**给定任务 1:**
在关于Python方程解析的源文档中，回答者说 compiler.parse 函数会返回什么？
**给定任务 2:**
请接着关于Python方程解析的源文档的最后一行续写下去。

___ 源文档 ___

在Python中解析包含子公式的方程式
我正在尝试用编译器的方法在Python中开发一个方程解析器。遇到的主要问题是,我可能没有所有的变量,因此需要寻找子公式。下面的例子说明得很清楚;)
我有四个已知值的变量:vx、vy、vz和c:
list_know_var = ['vx', 'vy', 'vz', 'c']
我想计算马赫数(M),它的定义是
equation = 'M = V / c'
我已经知道变量c,但不知道V。不过,我知道速度V可以通过vx、vy和vz计算出来,这个计算结果存储在一个字典里,里面还有其他公式(这里只展示了一个子公式)
know_equations = {'V': '(vx ** 2 + vy ** 2 + vz ** 2) ** 0.5'}
因此,我需要做的是解析这个方程,检查我是否有所有的变量。如果没有,我就要查看know_equations字典,看看是否有定义的方程,并且这个过程会递归进行,直到我的方程完全定义好。
目前为止,我已经能够使用这里提供的答案来解析我的方程,并判断我是否知道所有的变量。问题是,我还没有找到方法来用know_equation中的表达式替换未知变量(这里是V):
parsed_equation = compiler.parse(equation)
list_var = re.findall("Name\(\'(\w*)\'\)", str(parsed_equation.getChildNodes()[0]))
list_unknow_var = list(set(list_var) - set(list_know_var))
for var in list_unknow_var:
if var in know_equations:
# replace var in equation by its expression given in know_equations
# and repeate until all the variables are known or raise Error
pass
提前感谢你的帮助,非常感激!
Adrien
1 个回答
1
我来随便说说这个问题。
compiler.parse这个函数会返回一个叫做compiler.ast.Module的东西,它里面包含了一个抽象语法树。你可以用getChildNodes这个方法来遍历这个树。通过递归地检查每个节点的left和right属性,你可以找到compiler.ast.Name的实例,并把它们替换成你想要的表达式。
举个例子:
import compiler
def recursive_parse(node,substitutions):
# look for left hand side of equation and test
# if it is a variable name
if hasattr(node.left,"name"):
if node.left.name in substitutions.keys():
node.left = substitutions[node.left.name]
else:
# if not, go deeper
recursive_parse(node.left,substitutions)
# look for right hand side of equation and test
# if it is a variable name
if hasattr(node.right,"name"):
if node.right.name in substitutions.keys():
node.right = substitutions[node.right.name]
else:
# if not, go deeper
recursive_parse(node.right,substitutions)

___ 所示信息 ___

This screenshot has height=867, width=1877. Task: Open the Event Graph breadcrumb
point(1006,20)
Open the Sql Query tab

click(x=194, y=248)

___

**练习答案 1:**
它返回一个 compiler.ast.Module，里面包含一棵抽象语法树。

**练习答案 2:**
def main(input):
substitutions = {
"r":"sqrt(x**2+y**2)"
}
# each of the substitutions needs to be compiled/parsed
for key,value in substitutions.items():
# this is a quick ugly way of getting the data of interest
# really this should be done in a programatically cleaner manner
substitutions[key] = compiler.parse(substitutions[key]).getChildNodes()[0].getChildNodes()[0].getChildNodes()[0]
# compile the input expression.
expression = compiler.parse(input)
print "Input: ",expression
# traverse the selected input, here we only pass the branch of interest.
# again, as with above, this done quick and dirty.
recursive_parse(expression.getChildNodes()[0].getChildNodes()[0].getChildNodes()[1],substitutions)
print "Substituted: ",expression
if __name__ == "__main__":
input = "t = r*p"
main(input)
我承认我只在几个例子上测试过这个,但我觉得这个方法的基础是可以的,可以处理很多不同的输入。
运行这个代码后,我得到了以下输出:
Input: Module(None, Stmt([Assign([AssName('t', 'OP_ASSIGN')], Mul((Name('r'), Name('p'))))]))
Substituted: Module(None, Stmt([Assign([AssName('t', 'OP_ASSIGN')], Mul((CallFunc(Name('sqrt'), [Add((Power((Name('x'), Const(2))), Power((Name('y'), Const(2)))))], None, None), Name('p'))))]))
编辑:
在Python 3.0中,compiler模块已经不再推荐使用,所以更好(也更干净)的解决方案是使用ast模块:
import ast
from math import sqrt
# same a previous recursion function but with looking for 'id' not 'name' attribute
def recursive_parse(node,substitutions):
if hasattr(node.left,"id"):
if node.left.id in substitutions.keys():
node.left = substitutions[node.left.id]
else:
recursive_parse(node.left,substitutions)
if hasattr(node.right,"id"):
if node.right.id in substitutions.keys():
node.right = substitutions[node.right.id]
else:
recursive_parse(node.right,substitutions)
def main(input):
substitutions = {
"r":"sqrt(x**2+y**2)"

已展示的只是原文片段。